"Cancelable" streams

Sam Pullara sam at sampullara.com
Mon Dec 10 09:09:36 PST 2012


I ran into cancellation quite a few times when I was writing a fairly large codebase using Guava. Here is the typical setup:

1) You are trying to process some subset of the source but since you are filtering you don't know how much it will be, e.g. paginating.
2) The source of the data can't filter at a fine enough resolution so you are doing client side filtering.
3) The source of the data is a shared resource and you want to use it as little as possible, e.g. database connections.
4) The amount of work done to each row is much more than the cost of grabbing the row, i.e. the source is faster than the sink.

So, as you are processing this stream of data, you find you are done.

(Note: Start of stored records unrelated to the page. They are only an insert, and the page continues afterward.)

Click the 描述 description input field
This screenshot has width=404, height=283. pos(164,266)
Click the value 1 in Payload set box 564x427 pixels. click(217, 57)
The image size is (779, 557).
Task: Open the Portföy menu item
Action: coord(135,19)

At that point you want to stop pulling from the source and return the connection to the shared pool of sources.

Here is the current gruesome implementation of scanning in Havrobase (on MySQL) that does essentially look ahead for the client ultimately closing the connection and possibly reopening it if the client asks for more. If I had a better interface than Iterator it could have been better:

https://github.com/spullara/havrobase/blob/master/mysql/src/main/java/avrobase/mysql/MysqlAB.java#L631

I think at the end of the day my use case may require more than sink-side cancellation, but that would have helped. In terms of how it is implemented, I can see two other implementations:

1) Stream cancelOn(AtomicBoolean cancelled);
2) Throwing a specific runtime cancellation exception that the framework recognizes and can propagate.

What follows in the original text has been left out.